Texto de lectura:
====

Esta reflexión la escribí en diciembre de 2020, año en que perdimos a mi papá y la pandemia se había instalado llevándose a muchos seres queridos en distintas partes del mundo
No hace mucho, después de que partiera mi papá, hice Pavlova por primera vez. Me había impuesto aprender a hacerla, casi como una obligación. Así que busqué la receta, preparé los ingredientes y comencé con la preparación.
Primero monté un perfecto merengue francés que cociné por 90 minutos a horno bien bajo. Una vez frío lo pasé a una fuente sobre la mesada. Lamentablemente la ansiedad y una mala maniobra hicieron que se rompiera en varios pedazos. Como pude reuní las partes y de a poco las fui uniendo una por una, hasta que quedó una estructura parecida a la original. La capa de dulce de leche ayudó a que la base se mantuviera firme y unida. La crema chantilly junto con las nueces y las frutillas hicieron lo suyo para la presentación. Cuando la llevé a la mesa nadie se fijó en lo rota que estaba. Mucho menos la criticaron. Al contrario. La llenaron de halagos. Le sacaron fotos. Se deleitaron al probar el merengue, crocante por fuera y suave por dentro, que combinado con lo dulce de la cobertura y la acidez de la frutilla hacía de cada bocado una experiencia exquisita.
Yo no sé mucho de pastelería. Lo mío es perseverancia, mucha garra y algo de valentía. Pero lo que sí sé es que cuando termine este año, luego levantar nuestras copas y recordar a los que ya no están, vamos a fundirnos en un fuerte y gran abrazo. Hasta que, como la Pavlova, logremos unir todos y cada uno de los pedazos.

====

Datos presentados:
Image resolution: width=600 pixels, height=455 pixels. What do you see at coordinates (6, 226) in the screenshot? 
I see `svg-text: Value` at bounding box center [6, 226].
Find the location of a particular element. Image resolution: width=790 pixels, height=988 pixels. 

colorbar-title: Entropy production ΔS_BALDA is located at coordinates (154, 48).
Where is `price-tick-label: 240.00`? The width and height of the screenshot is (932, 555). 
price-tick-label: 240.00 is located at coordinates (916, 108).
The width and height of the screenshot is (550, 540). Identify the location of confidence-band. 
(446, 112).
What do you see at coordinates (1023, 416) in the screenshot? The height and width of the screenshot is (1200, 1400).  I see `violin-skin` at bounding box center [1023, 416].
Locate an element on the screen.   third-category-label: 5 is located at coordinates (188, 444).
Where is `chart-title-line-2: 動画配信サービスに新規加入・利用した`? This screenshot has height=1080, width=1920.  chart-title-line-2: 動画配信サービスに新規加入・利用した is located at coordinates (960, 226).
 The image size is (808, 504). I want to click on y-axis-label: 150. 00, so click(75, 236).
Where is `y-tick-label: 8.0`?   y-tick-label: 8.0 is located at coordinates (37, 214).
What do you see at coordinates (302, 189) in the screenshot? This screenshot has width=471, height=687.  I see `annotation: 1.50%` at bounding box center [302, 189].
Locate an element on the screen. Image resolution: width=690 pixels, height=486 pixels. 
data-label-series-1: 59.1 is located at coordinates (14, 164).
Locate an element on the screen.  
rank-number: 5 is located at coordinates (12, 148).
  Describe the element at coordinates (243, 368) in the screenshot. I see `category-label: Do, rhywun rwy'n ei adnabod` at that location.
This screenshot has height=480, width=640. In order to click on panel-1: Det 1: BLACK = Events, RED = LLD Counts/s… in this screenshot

====

Consigna: Escribe sin cambios todo lo que va en la reflexión sobre la Pavlova desde "Primero monté un" hasta "una experiencia exquisita.", con ambos extremos incluidos.

Respuesta:
Primero monté un perfecto merengue francés que cociné por 90 minutos a horno bien bajo. Una vez frío lo pasé a una fuente sobre la mesada. Lamentablemente la ansiedad y una mala maniobra hicieron que se rompiera en varios pedazos. Como pude reuní las partes y de a poco las fui uniendo una por una, hasta que quedó una estructura parecida a la original. La capa de dulce de leche ayudó a que la base se mantuviera firme y unida. La crema chantilly junto con las nueces y las frutillas hicieron lo suyo para la presentación. Cuando la llevé a la mesa nadie se fijó en lo rota que estaba. Mucho menos la criticaron. Al contrario. La llenaron de halagos. Le sacaron fotos. Se deleitaron al probar el merengue, crocante por fuera y suave por dentro, que combinado con lo dulce de la cobertura y la acidez de la frutilla hacía de cada bocado una experiencia exquisita.